Malheureusement cette conception de la nature des lois économiques n'a duré qu'un temps assez bref - avec notamment les œuvres de Courcelle-Seneuil (1867) - , avant de sombrer carrément dans l'oubli. Bastiat fut alors principalement dépeint sous les traits d'un agitateur politique, et ses mérites scientifiques furent systématiquement diminués, surtout chez les économistes anglais (voir Salerno 1988). La science économique passa alors sous le contrôle de ces derniers, dont l'approche méthodologique de nature essentiellement "matérialiste" trouva son achèvement avec le positivisme du 20ème siècle. L'intuition principale de Bastiat concernant la relation entre, d'une part, la partie "factuelle" et visible des actions humaines, et, d'autre part, leur contrepartie "contrefactuelle" - c'est à dire invisible - fut remplacée par une autre distinction plus appropriée au caractère positiviste de la démarche économique moderne, celle entre le court et le long terme. Les économistes prirent l'habitude d'identifier ce qui est invisible avec les conséquences de long terme - et donc pas encore visibles - des actions humaines.

Ce préjugé matérialo-positiviste de la démarche des économistes anglais explique largement pourquoi Bastiat - comme tant d'autres économistes européens de première importance - n'a jamais été vraiment reconnu par les économistes anglo-saxons, et pourquoi il reste quasiment inconnu de tous ceux qui dans le monde sont supposés étudier l'économie.

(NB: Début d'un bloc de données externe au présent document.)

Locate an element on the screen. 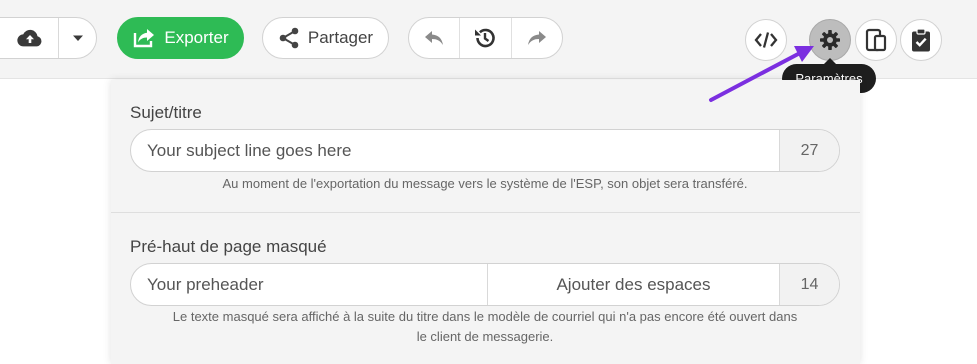  code-view-button is located at coordinates (766, 40).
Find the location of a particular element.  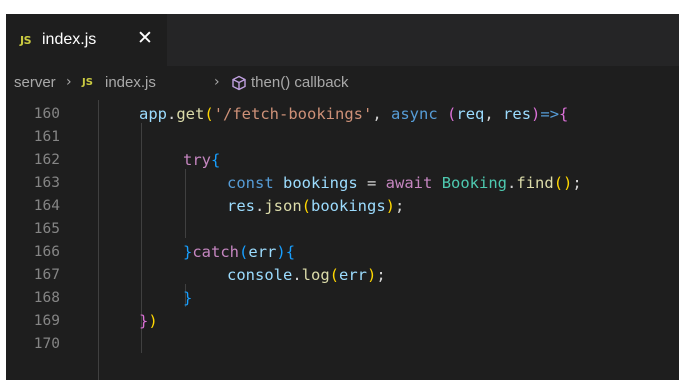

code-line: 167 console.log(err); is located at coordinates (342, 276).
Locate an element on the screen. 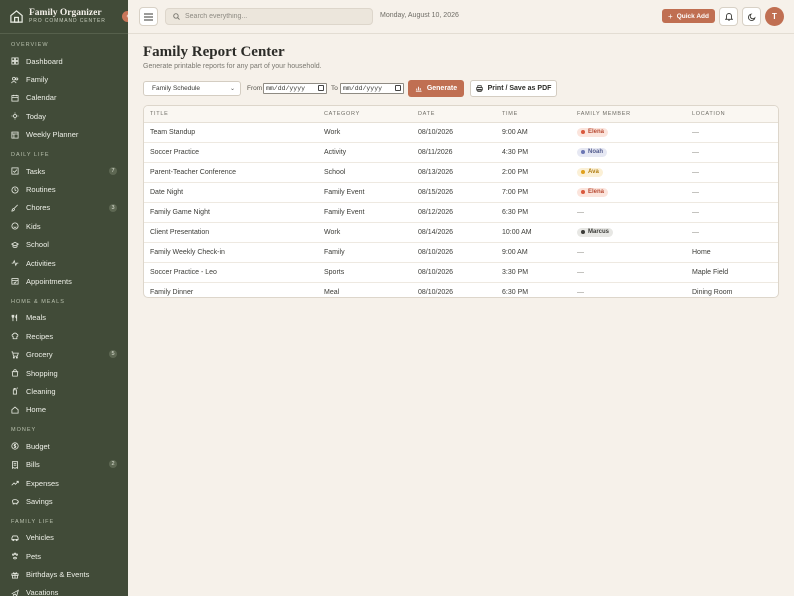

Jusqu'à aujourd'hui, ce préjugé a empêché les économistes de faire une lecture correcte de "Ce qui se voit et ce qui ne se voit pas". La plupart des lecteurs de cet essai en déduisent que l'argumentation économique se fonde en partie sur des comparaisons, mais rares sont ceux qui ont compris qu'elle s'appuie sur des lois économiques comparatives, et que ces lois comparatives sont de nature contrefactuelle. C'est plutôt paradoxal compte tenu de ce que cet essai est aussi largement connu des économistes. Sa mort prématurée a empêché Bastiat d'expliciter plus en détail la structure logique de son argumentation, et d'en généraliser sa portée. Il serait souhaitable que de nouvelles recherches approfondissent cette ligne de pensée. Nul doute qu'elles devraient fournir une riche moisson d'idées.


Conclusion

En essayant de rendre à Bastiat la place légitime qui lui revient dans l'histoire de notre science, nous avons mis en lumière ce que furent ses quatres contributions théoriques les plus importantes. Qui plus est, nous avons vu que ces apports demeurent d'une grande valeur et d'une grande actualité, même à notre époque. Et comment elles devraient permettre d'enrichir l'actuel programme de recherche autrichien. Les grands thèmes de Bastiat - l'harmonie plutôt que l'équilibre, la propriété contre la spoliation, la relation propriété/valeur - sont restés totalement ignorés des économistes professionnels au cours de ce malheureux 20ème siècle. Il est temps de redécouvrir les œuvres de ce génie de la pensée, et de reconstruire sur les fondations théoriques qu'il a posées en son temps.


L'héritage économique de Frédéric Bastiat, par Guido Hülsmann (Institut Euro 92, juillet 2001).